**READING TEXT**

By Muhammad Hassan Miraj
For whom the bell tolls
The 16th day of April 1853 is special in the Indian history. The day was a public holiday. At 3:30 pm, as the 21 guns roared together, the first train carrying Lady Falkland, wife of Governor of Bombay, along with 400 special invitees, steamed off from Bombay to Thane.
Ever since the engine rolled off the tracks, there have been new dimensions to the distances, relations and emotions. Abaseen Express, Khyber Mail and Calcutta Mail were not just the names of the trains but the experiences of hearts and souls. Now that we live in the days of burnt and non functional trains, I still have few pleasant memories associated with train travels. These memoirs are the dialogues I had with myself while sitting by the windows or standing at the door as the train moved on. In the era of Cloud and Wi-fi communications, I hope you will like them.
This place marks the time zone of Pakistan. Arore Hindus initially settled here and converted to Islam by a saint Shah Shams of Multan. A man named Naro decided to set up a city. The Brahmins warned that the city might not see the light of the day unless the foundations were laid by a Syed Muslim. Strangely enough, a few miles away at Qila Sobha Singh, Muslim blood had inaugurated construction. The quest of a Syed willing for the task, took Naro to another saint, Habib Ullah Shah, who accompanied him back to this place. On one of the mound settled the family of Habib Ullah Shah and on the other, the children of Naro. The history of Narowal is all about these two families.
Nothing ancient remains in the city. The buildings have been razed, temples caved and the Guruduwaras demolished. All public offices are now housed in a large compound on Shakar Garh road. This small haven of government officials and their families, away from the masses, is growing fast. Upon failing to find anything historical, I asked a school teacher about the ancient buildings. He brushed the dust off his worn out waist coat, once a trade mark of teachers, and replied, “Where individuals did not survive, how could the buildings?”
I gave up on buildings and picked up on personalities. A triangle of love, truth and expression emerges, which has Jassar, Narowal and Kala Qadir at its three corners. Narowal is the first angle and Hashim Shah is its identity. His mysticism shadows the description of Sassi’s plight. When left to the cruel dunes of the desert, which changed shapes with the wind, Sassi lost her way to death but found her course to eternity.
The second corner of this triangle is the abandoned city of Jassar, an important railway station that was once the rail and road crossing for Ravi River. The waters were still shared and the division had yet to step in the physical and mental domains. Jassar Bridge was blown up in the 1965 war. One wonders, that despite the three wars, ideological issues, Ghauris vs. Prithvis, Ajmal Qasabs and Bal Thackereys, whenever an Indian comes across a Pakistani whether on the banks of River Seine, malls of Hamburg or the ruins of Rome, there is an involuntary acquaintance in the eyes. Before the enmity takes over, there is a moment of friendship. When the sun starts to fade, and twilight engulfs everything, a Pakistani and an Indian miss their mothers alike. Some have traded family jewelry, while others have mortgaged skills and academic excellence but the diaspora acquired by both is emotionally painful, yet materially rewarding.

**PROVIDED DATA**
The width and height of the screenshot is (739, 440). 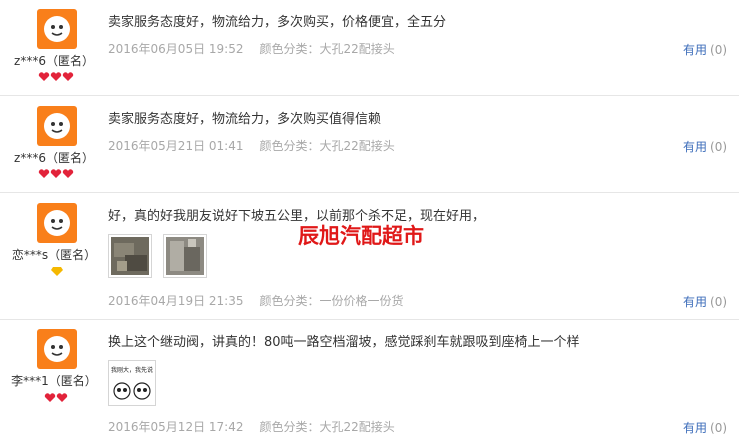 What do you see at coordinates (361, 236) in the screenshot?
I see `store-watermark: 辰旭汽配超市` at bounding box center [361, 236].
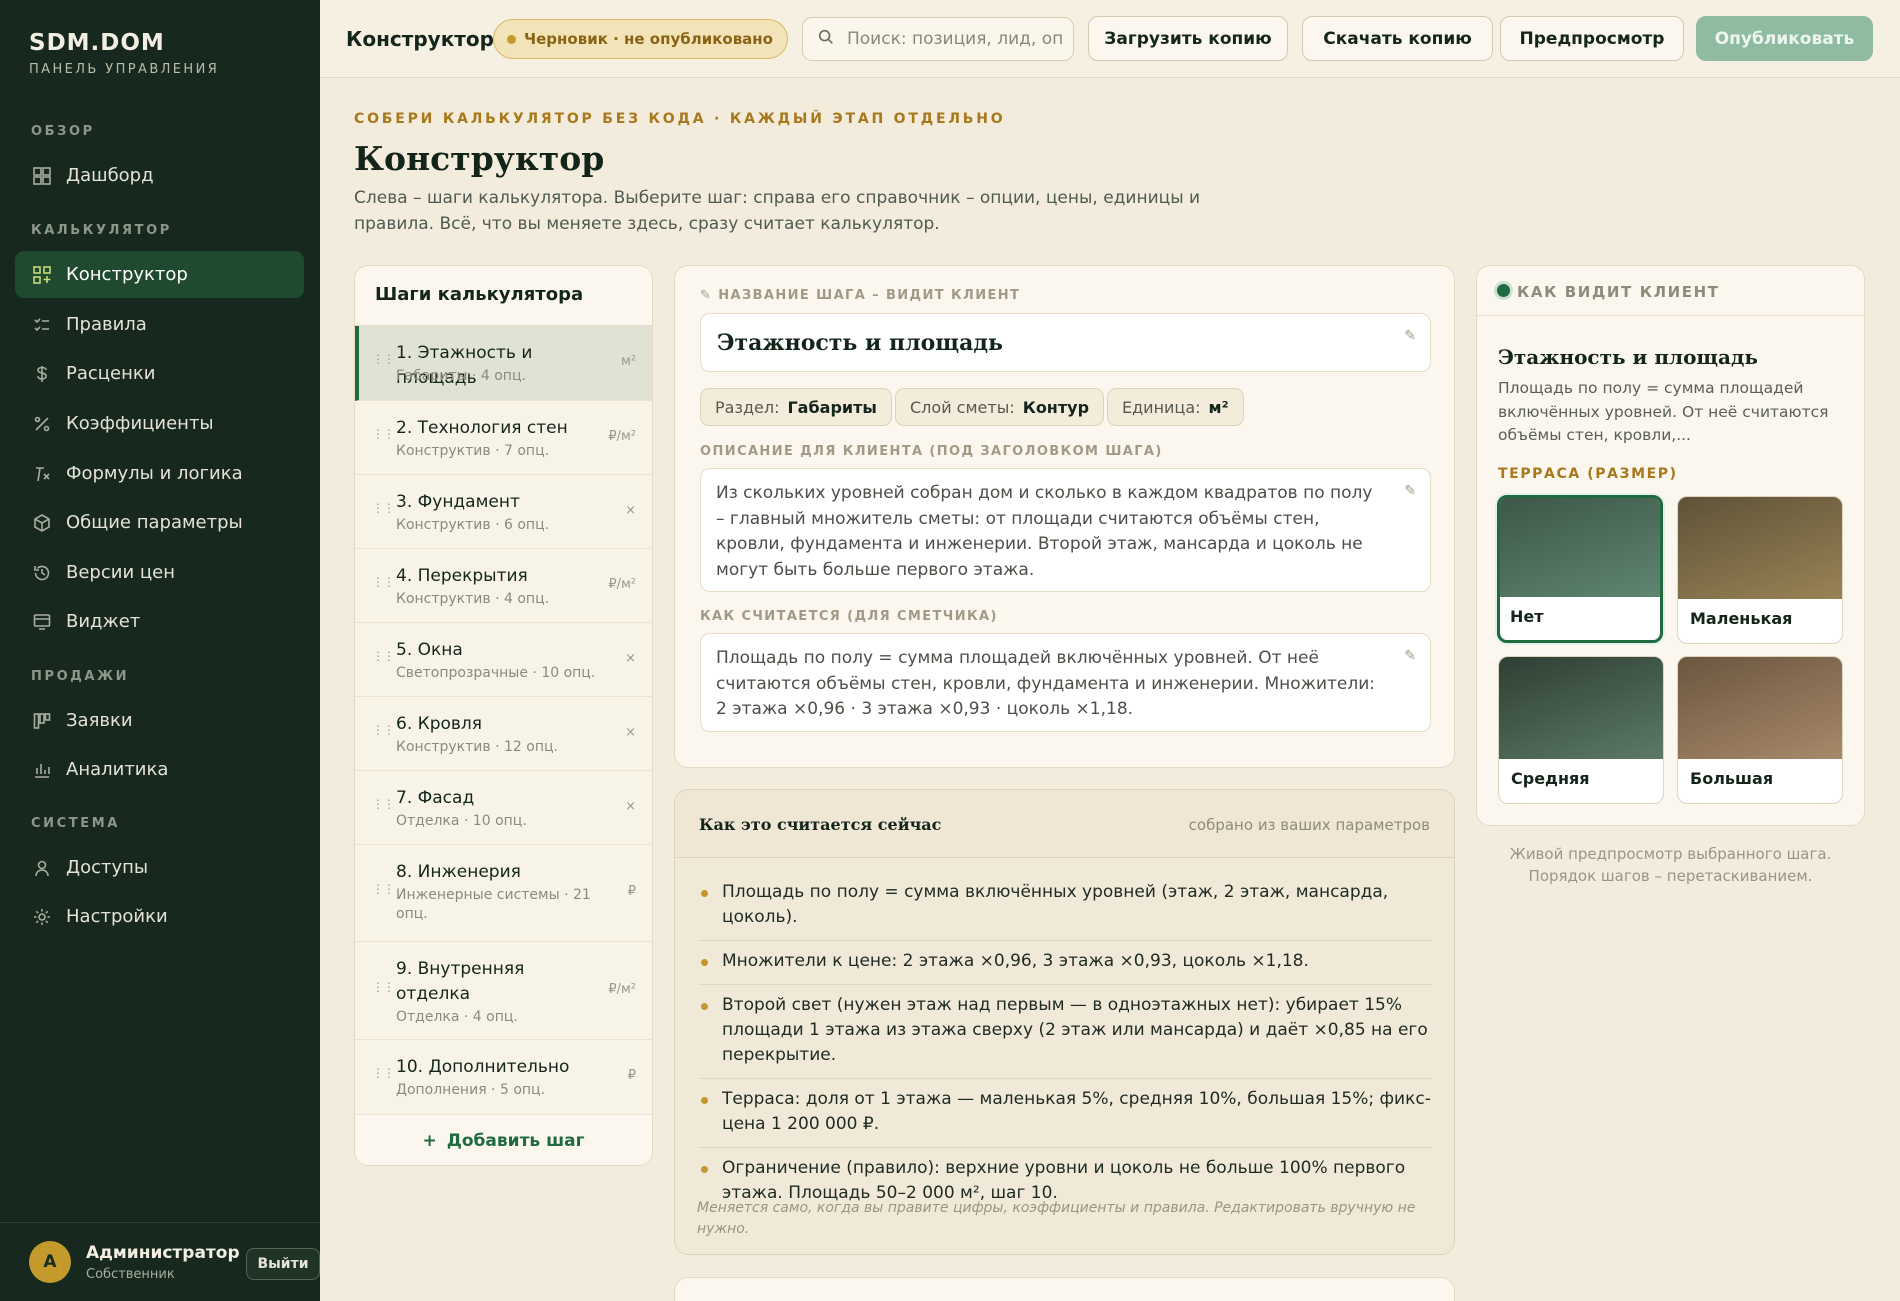  Describe the element at coordinates (160, 176) in the screenshot. I see `sidebar-item-dashboard: Дашборд` at that location.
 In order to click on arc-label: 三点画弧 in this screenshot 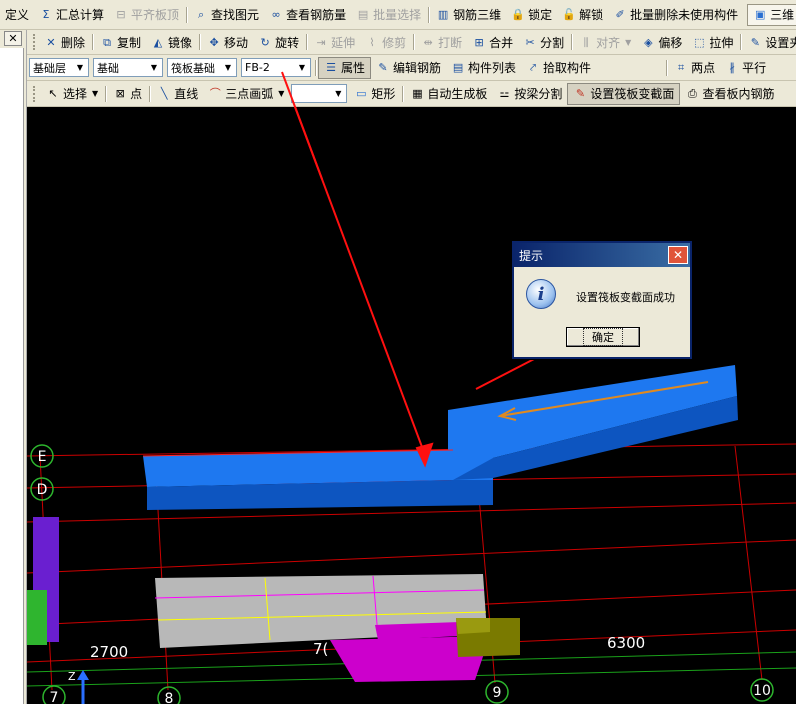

**PROBLEM A**
According to the essay, on what date did the first train steam off from Bombay to Thane?
**PROBLEM B**
Please write out the stretch of the essay from "This place marks" through "these two families." again, switching every "saint" to "mystic".

**WRITTEN RESPONSE A**
The 16th day of April 1853.

**WRITTEN RESPONSE B**
This place marks the time zone of Pakistan. Arore Hindus initially settled here and converted to Islam by a mystic Shah Shams of Multan. A man named Naro decided to set up a city. The Brahmins warned that the city might not see the light of the day unless the foundations were laid by a Syed Muslim. Strangely enough, a few miles away at Qila Sobha Singh, Muslim blood had inaugurated construction. The quest of a Syed willing for the task, took Naro to another mystic, Habib Ullah Shah, who accompanied him back to this place. On one of the mound settled the family of Habib Ullah Shah and on the other, the children of Naro. The history of Narowal is all about these two families.